_What needs to be done_
Could you rewrite the entries below, replacing every "Screen dimensions" with "Screen size" and keeping everything else the same?

** start Material for this task **

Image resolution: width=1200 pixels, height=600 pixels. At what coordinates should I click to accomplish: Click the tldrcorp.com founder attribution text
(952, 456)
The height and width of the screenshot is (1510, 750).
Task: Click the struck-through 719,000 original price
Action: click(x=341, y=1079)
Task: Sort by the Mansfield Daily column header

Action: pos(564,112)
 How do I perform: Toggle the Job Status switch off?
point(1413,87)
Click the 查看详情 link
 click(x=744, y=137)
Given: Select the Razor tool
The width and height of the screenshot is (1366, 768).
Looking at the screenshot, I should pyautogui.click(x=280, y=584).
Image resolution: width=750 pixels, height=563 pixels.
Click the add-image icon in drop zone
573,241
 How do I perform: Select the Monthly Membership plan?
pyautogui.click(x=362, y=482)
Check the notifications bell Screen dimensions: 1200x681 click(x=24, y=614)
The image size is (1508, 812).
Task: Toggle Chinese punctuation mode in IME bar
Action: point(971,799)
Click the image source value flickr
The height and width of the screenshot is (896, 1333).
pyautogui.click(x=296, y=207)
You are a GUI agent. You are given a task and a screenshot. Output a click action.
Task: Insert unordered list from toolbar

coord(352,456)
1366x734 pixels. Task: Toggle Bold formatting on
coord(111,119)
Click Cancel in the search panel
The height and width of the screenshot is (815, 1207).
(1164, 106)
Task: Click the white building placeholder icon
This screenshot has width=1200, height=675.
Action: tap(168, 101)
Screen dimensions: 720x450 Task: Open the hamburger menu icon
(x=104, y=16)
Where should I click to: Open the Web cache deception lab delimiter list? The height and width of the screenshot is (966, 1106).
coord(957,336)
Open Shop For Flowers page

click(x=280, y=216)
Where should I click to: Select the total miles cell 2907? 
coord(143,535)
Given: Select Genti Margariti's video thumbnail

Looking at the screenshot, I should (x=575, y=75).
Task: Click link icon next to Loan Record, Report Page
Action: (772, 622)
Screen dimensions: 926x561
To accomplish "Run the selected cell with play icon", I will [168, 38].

** end Material for this task **

_Response to the task_
Image resolution: width=1200 pixels, height=600 pixels. At what coordinates should I click to accomplish: Click the tldrcorp.com founder attribution text
(952, 456)
The height and width of the screenshot is (1510, 750).
Task: Click the struck-through 719,000 original price
Action: click(x=341, y=1079)
Task: Sort by the Mansfield Daily column header

Action: pos(564,112)
 How do I perform: Toggle the Job Status switch off?
point(1413,87)
Click the 查看详情 link
 click(x=744, y=137)
Given: Select the Razor tool
The width and height of the screenshot is (1366, 768).
Looking at the screenshot, I should pyautogui.click(x=280, y=584).
Image resolution: width=750 pixels, height=563 pixels.
Click the add-image icon in drop zone
573,241
 How do I perform: Select the Monthly Membership plan?
pyautogui.click(x=362, y=482)
Check the notifications bell Screen size: 1200x681 click(x=24, y=614)
The image size is (1508, 812).
Task: Toggle Chinese punctuation mode in IME bar
Action: point(971,799)
Click the image source value flickr
The height and width of the screenshot is (896, 1333).
pyautogui.click(x=296, y=207)
You are a GUI agent. You are given a task and a screenshot. Output a click action.
Task: Insert unordered list from toolbar

coord(352,456)
1366x734 pixels. Task: Toggle Bold formatting on
coord(111,119)
Click Cancel in the search panel
The height and width of the screenshot is (815, 1207).
(1164, 106)
Task: Click the white building placeholder icon
This screenshot has width=1200, height=675.
Action: tap(168, 101)
Screen size: 720x450 Task: Open the hamburger menu icon
(x=104, y=16)
Where should I click to: Open the Web cache deception lab delimiter list? The height and width of the screenshot is (966, 1106).
coord(957,336)
Open Shop For Flowers page

click(x=280, y=216)
Where should I click to: Select the total miles cell 2907? 
coord(143,535)
Given: Select Genti Margariti's video thumbnail

Looking at the screenshot, I should (x=575, y=75).
Task: Click link icon next to Loan Record, Report Page
Action: (772, 622)
Screen size: 926x561
To accomplish "Run the selected cell with play icon", I will [168, 38].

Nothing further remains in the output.